• [What you have to do] A verbatim copy of the listing is needed; pictures are to be left out.

• [Provided data]
↓

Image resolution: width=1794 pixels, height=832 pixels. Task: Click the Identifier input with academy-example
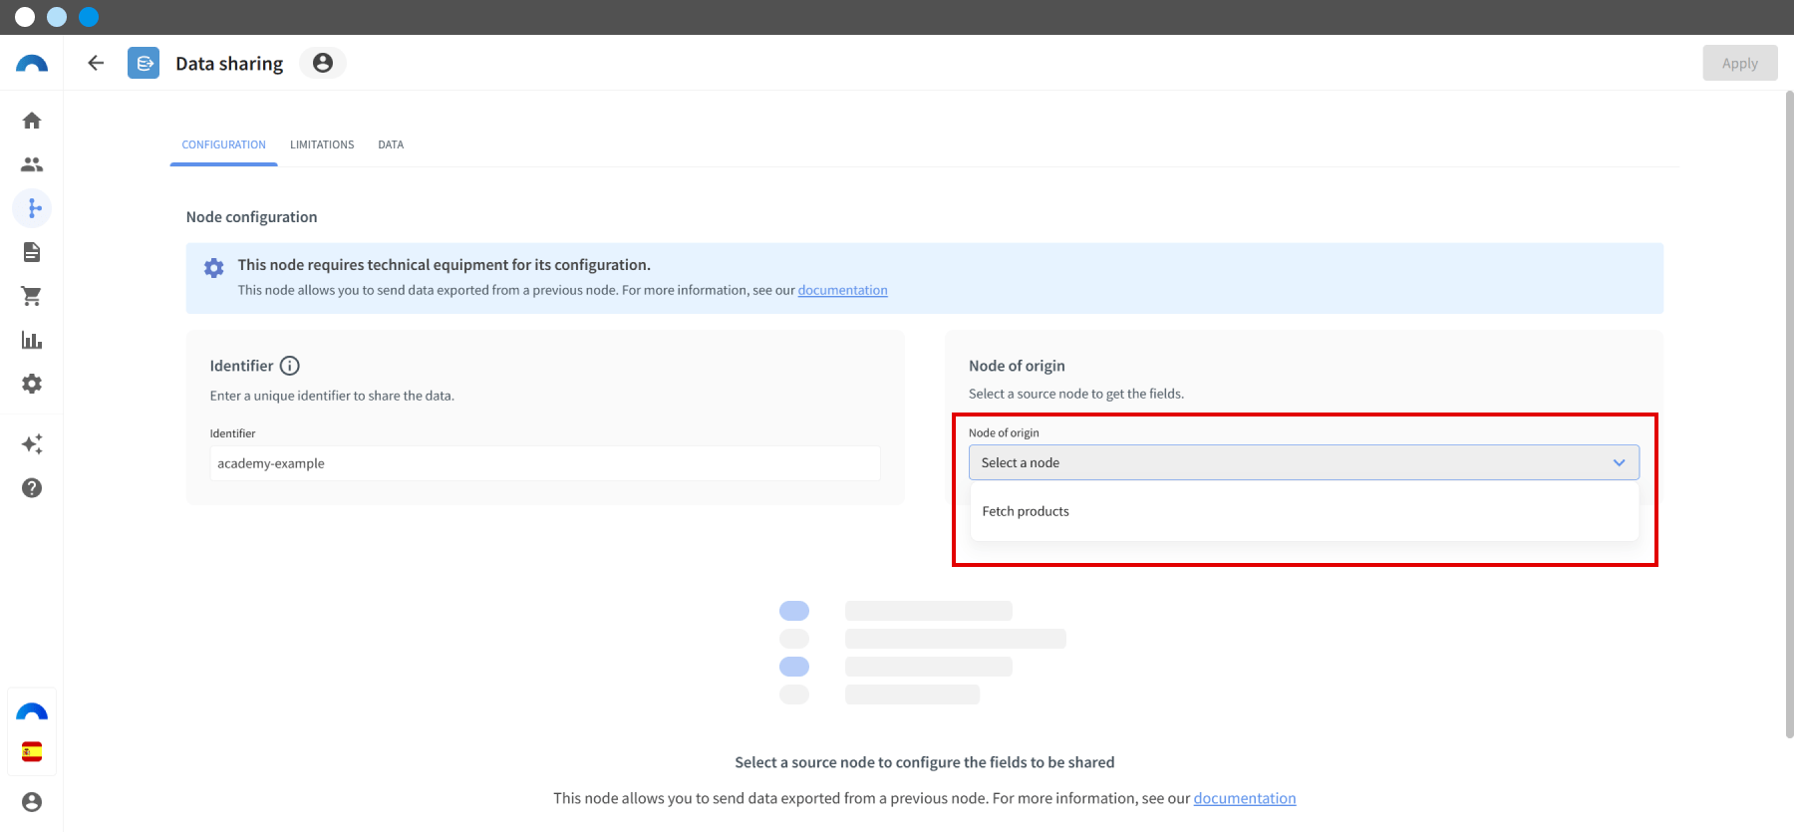(545, 463)
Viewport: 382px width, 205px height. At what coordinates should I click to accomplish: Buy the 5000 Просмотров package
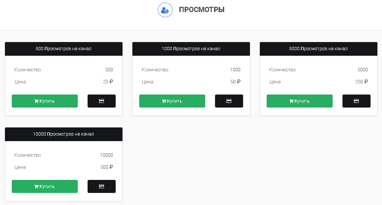(300, 101)
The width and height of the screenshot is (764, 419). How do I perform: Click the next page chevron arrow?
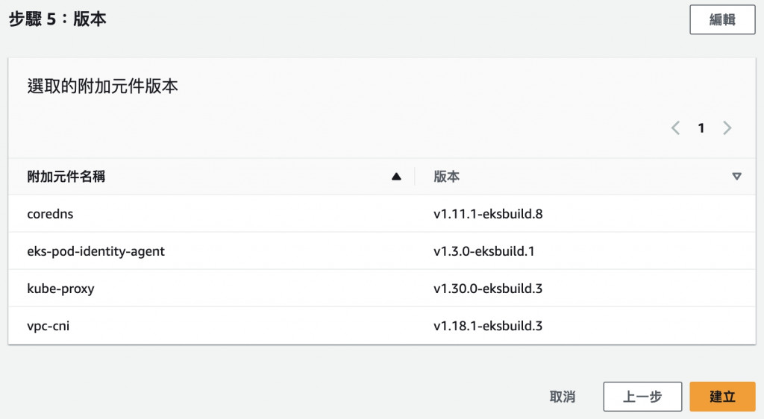point(727,128)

↑

• [Solution below]
Image resolution: width=1794 pixels, height=832 pixels. Task: Click the Identifier input with academy-example
(545, 463)
Viewport: 382px width, 205px height. At what coordinates should I click to accomplish: Buy the 5000 Просмотров package
(300, 101)
The width and height of the screenshot is (764, 419). How do I perform: Click the next page chevron arrow?
point(727,128)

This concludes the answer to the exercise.